[start of Input rows]

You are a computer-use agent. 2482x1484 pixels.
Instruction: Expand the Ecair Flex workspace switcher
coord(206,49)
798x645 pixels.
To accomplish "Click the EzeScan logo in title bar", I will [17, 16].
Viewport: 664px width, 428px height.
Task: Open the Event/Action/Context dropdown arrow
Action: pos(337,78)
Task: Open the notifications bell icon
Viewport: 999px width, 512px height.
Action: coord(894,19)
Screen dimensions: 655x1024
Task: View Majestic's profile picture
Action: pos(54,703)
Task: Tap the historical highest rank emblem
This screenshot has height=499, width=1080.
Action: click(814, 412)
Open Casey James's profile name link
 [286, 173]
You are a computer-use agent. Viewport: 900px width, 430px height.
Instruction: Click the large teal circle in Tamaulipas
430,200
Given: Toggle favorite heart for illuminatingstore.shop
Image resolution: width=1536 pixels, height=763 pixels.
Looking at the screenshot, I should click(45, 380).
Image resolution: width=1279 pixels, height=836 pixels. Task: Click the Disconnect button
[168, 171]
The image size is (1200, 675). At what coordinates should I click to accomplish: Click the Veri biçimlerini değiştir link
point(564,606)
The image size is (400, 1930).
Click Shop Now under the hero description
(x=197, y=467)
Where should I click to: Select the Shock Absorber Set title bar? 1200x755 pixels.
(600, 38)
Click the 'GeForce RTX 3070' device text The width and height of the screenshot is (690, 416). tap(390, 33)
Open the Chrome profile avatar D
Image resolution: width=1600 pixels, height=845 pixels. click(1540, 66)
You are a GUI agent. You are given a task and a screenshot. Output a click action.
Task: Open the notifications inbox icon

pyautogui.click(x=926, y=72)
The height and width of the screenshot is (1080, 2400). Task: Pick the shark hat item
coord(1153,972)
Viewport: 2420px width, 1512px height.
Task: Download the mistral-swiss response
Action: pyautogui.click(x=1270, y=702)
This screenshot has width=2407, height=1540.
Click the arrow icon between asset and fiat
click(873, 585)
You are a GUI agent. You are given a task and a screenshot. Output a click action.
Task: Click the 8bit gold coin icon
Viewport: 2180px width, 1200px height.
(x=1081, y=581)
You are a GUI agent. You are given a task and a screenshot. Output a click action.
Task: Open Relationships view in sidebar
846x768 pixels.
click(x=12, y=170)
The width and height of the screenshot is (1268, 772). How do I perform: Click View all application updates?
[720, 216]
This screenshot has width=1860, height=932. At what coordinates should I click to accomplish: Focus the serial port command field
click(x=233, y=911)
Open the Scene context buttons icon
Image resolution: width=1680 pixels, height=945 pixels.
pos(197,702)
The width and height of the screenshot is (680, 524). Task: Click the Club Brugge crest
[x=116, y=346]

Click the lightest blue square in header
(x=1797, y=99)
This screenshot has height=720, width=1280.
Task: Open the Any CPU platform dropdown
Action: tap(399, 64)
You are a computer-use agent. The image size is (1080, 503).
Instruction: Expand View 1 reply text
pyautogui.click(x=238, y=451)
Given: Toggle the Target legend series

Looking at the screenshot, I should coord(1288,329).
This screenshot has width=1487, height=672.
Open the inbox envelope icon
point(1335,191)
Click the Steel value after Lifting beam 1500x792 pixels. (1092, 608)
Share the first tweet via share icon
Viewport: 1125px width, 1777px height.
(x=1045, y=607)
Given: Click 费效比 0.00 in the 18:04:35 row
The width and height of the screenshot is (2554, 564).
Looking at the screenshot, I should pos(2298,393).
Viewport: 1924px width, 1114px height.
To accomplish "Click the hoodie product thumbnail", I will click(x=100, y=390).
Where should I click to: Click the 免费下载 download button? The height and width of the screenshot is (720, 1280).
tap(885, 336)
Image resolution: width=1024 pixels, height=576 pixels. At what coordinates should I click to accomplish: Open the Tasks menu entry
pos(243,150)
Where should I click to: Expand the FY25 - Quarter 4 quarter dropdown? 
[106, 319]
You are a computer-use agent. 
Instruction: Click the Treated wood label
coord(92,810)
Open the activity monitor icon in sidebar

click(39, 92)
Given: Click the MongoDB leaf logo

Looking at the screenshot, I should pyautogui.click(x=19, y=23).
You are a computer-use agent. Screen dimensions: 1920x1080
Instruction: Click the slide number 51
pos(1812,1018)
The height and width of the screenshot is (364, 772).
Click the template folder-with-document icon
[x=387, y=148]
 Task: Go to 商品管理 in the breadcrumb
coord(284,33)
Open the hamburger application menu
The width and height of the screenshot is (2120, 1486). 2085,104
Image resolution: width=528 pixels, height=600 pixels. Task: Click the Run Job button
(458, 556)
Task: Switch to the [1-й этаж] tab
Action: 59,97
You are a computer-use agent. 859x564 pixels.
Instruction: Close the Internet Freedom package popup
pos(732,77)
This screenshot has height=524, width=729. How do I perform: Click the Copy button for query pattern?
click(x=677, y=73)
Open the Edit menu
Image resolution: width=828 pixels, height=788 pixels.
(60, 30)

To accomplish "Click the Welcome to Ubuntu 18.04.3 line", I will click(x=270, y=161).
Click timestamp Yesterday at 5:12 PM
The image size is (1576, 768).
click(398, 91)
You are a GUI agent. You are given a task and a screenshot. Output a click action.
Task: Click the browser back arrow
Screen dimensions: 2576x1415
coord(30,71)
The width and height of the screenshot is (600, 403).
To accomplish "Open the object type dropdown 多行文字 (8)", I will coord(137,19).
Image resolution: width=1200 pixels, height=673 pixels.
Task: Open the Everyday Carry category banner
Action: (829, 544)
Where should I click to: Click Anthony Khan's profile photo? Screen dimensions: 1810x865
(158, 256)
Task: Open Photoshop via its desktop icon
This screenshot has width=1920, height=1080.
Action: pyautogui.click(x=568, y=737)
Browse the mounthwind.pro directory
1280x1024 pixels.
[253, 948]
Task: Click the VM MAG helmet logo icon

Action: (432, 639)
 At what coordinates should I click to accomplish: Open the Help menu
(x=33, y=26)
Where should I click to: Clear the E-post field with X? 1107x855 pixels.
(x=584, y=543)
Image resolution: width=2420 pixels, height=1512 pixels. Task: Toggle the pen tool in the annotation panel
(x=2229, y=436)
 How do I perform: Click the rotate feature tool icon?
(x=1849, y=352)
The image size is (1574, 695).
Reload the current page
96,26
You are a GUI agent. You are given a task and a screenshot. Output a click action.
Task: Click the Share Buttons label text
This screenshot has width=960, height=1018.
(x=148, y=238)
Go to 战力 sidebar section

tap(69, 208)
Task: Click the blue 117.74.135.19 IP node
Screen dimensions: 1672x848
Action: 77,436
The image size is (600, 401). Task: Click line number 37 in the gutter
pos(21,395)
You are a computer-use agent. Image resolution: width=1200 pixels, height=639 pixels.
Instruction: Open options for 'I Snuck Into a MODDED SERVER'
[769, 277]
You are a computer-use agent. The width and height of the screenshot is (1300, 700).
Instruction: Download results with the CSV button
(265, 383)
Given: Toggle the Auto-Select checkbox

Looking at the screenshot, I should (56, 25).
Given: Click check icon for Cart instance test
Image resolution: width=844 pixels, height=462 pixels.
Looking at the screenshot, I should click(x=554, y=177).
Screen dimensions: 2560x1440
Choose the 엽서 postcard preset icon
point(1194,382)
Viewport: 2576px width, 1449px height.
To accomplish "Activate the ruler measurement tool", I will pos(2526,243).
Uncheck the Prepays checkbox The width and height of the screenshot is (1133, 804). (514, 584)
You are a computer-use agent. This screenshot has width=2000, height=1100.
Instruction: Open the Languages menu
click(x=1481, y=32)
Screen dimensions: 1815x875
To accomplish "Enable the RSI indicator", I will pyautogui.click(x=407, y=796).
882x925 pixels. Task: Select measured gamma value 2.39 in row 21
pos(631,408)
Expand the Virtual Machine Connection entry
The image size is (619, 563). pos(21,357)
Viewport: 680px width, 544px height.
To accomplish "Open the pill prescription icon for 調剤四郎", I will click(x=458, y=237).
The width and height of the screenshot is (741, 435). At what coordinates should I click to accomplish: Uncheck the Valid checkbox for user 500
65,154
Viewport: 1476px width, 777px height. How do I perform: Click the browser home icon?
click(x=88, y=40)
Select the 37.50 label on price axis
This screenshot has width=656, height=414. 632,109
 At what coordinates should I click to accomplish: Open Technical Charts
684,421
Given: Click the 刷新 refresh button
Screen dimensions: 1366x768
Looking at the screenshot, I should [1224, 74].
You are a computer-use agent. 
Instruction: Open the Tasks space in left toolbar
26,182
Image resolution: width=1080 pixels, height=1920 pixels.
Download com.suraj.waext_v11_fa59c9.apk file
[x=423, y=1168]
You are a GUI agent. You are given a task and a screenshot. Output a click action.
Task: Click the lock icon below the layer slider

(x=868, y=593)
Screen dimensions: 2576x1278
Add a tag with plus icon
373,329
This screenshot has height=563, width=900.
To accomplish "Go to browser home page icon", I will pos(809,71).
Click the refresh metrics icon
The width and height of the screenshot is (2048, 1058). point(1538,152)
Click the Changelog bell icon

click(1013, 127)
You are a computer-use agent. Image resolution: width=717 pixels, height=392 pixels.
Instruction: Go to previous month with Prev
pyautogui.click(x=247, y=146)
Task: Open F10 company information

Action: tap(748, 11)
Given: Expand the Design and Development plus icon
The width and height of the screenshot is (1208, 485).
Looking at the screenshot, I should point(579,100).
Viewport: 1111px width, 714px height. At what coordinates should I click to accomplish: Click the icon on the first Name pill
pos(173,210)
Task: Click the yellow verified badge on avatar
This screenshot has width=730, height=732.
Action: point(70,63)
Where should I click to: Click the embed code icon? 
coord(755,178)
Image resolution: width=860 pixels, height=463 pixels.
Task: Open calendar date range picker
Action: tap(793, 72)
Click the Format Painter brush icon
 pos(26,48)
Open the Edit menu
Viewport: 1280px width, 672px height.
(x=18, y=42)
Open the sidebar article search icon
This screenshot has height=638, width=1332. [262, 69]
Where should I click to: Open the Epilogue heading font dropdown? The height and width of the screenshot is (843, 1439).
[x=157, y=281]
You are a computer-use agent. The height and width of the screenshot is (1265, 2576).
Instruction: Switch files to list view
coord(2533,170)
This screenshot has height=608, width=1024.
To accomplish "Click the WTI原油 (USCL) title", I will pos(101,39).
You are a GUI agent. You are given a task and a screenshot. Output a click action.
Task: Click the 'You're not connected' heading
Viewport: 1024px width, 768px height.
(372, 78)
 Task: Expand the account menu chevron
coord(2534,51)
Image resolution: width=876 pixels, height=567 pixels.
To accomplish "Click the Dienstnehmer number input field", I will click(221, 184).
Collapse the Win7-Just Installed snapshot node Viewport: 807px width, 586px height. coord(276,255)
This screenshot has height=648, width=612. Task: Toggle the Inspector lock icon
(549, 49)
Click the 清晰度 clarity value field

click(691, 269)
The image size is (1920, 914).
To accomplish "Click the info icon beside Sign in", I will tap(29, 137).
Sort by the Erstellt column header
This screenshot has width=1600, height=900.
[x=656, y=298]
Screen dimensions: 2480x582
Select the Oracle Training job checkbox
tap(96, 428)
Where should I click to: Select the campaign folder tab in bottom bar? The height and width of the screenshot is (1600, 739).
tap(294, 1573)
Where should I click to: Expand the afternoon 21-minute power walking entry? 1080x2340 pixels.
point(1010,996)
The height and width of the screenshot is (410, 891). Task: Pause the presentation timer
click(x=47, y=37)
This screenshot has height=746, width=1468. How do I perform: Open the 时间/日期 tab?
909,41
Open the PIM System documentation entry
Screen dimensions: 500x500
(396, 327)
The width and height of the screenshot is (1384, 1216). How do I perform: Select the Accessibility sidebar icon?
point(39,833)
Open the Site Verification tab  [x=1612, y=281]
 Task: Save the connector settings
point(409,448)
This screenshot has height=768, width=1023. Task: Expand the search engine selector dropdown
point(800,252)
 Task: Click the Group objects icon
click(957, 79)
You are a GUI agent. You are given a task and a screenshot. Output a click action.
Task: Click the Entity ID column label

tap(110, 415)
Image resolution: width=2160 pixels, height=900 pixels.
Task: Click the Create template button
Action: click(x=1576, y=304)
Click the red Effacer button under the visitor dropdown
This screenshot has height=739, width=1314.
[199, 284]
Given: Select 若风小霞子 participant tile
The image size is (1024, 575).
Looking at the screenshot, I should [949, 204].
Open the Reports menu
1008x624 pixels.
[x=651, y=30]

[end of Input rows]

**What you will do:**
How many lines of the material above contain the string "logo"? Give only the number.

**Exercise output:**
3